Nuevamente Cardama
La conferencia de prensa que organizó el gobierno entrante, anunciando la rescisión tuvo mucho de fantochada política.
Hace unos pocos meses publiqué en este medio una nota referida al caso Cardama. Pienso que la misma fue mal entendida. Allí dije, que excluía de mis consideraciones las "polémicas sobre la elección del astillero, los sucesos relacionados con esa opción, la actuación de la marina uruguaya o los pagos realizados, debida o indebidamente efectuados." En el resto de la misma solamente procuré dilucidar las razones políticas, morales y jurídicas, por las cuales el contrato debía rescindirse.
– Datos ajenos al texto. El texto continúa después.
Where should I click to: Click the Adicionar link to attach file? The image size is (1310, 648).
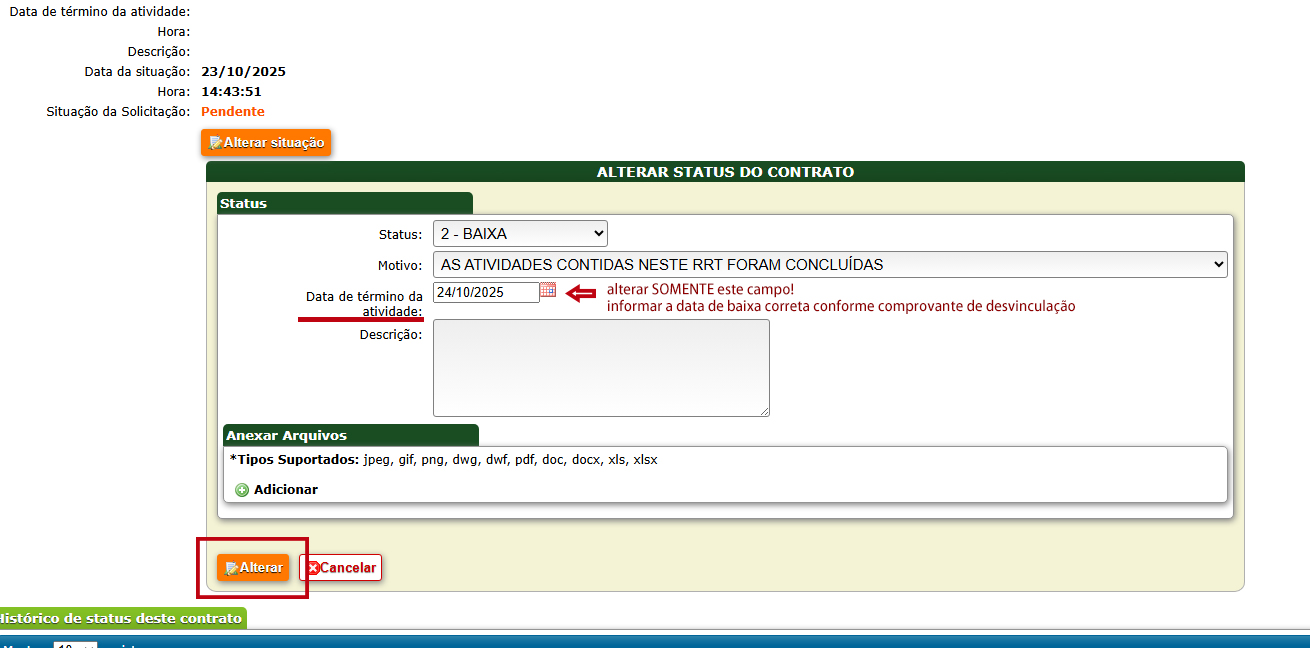(x=285, y=490)
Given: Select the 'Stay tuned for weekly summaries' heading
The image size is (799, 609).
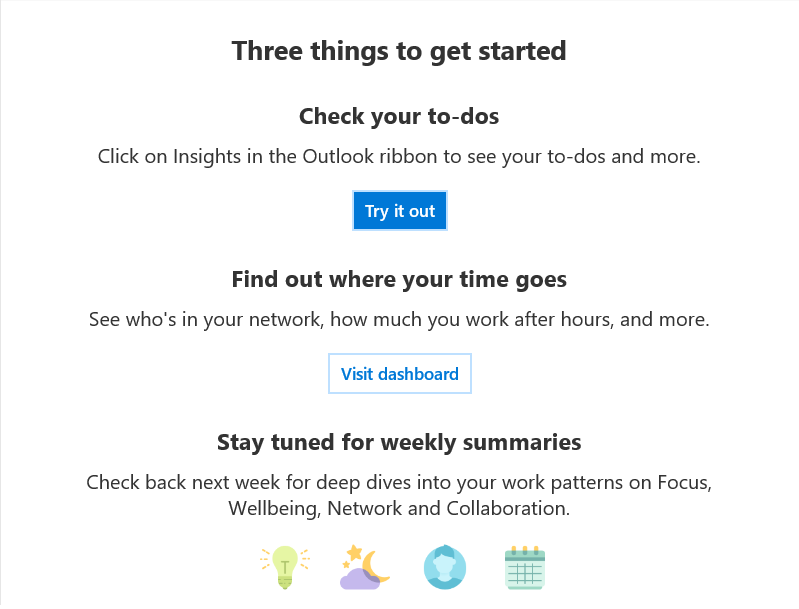Looking at the screenshot, I should click(x=399, y=442).
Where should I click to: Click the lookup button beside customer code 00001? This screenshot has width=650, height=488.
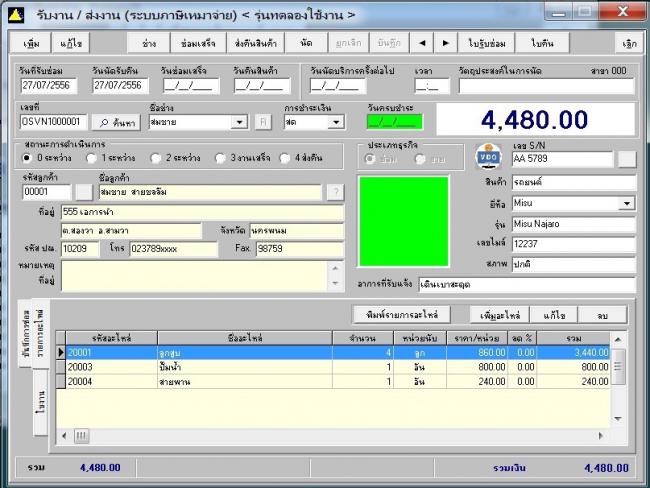click(x=84, y=192)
Sin embargo, fui objetado o apoyado, como si me hubiera referido a la totalidad del proceso de adquisición de los buques o las responsabilidades derivadas de ello. Desde la elección del astillero hasta sus ocurrencias posteriores. Un propósito que estuvo muy lejos de mi ánimo.
Búsqueda del 27 de agosto, publicó un artículo de Adolfo Garcé, referido a la dura polémica actual sobre el tema, con fuertes acusaciones por parte del Frente Amplio a los ministros de Defensa de la época, a la Armada y alusiones al expresidente Lacalle Pou así como a la dura réplica de la oposición, amenazando con denunciar penalmente a la ministra Sandra Lazo. Una situación que más parece de carácter pre bélico que político. Garcé agrega que no hay por qué asumir a priori "que hubo joda". Las circunstancias del momento exigían rapidez y determinación, Uruguay necesitaba y necesita con urgencia contar con las patrulleras. Cardama era una opción discutible, pero lejos era la más barata, así lo confirmaba la Marina uruguaya, cuyas opiniones técnicas resultaban decisivas en el caso. Confieso que yo no conocí ninguna declaración del Presidente Lacalle sobre el tema, pero era lógico que se guiara por la opinión de sus ministros así como la de los técnicos abocados al asunto. Tampoco supe de ninguna crítica, fuerte, de fondo, por parte de la oposición respecto al proceso de adquisición en curso. Sí se sintió cierta tolerancia por parte del gobierno anterior frente a las permanentes dilaciones que planteaba el contratante. Seguramente la necesidad de mantener el contrato las dictaba.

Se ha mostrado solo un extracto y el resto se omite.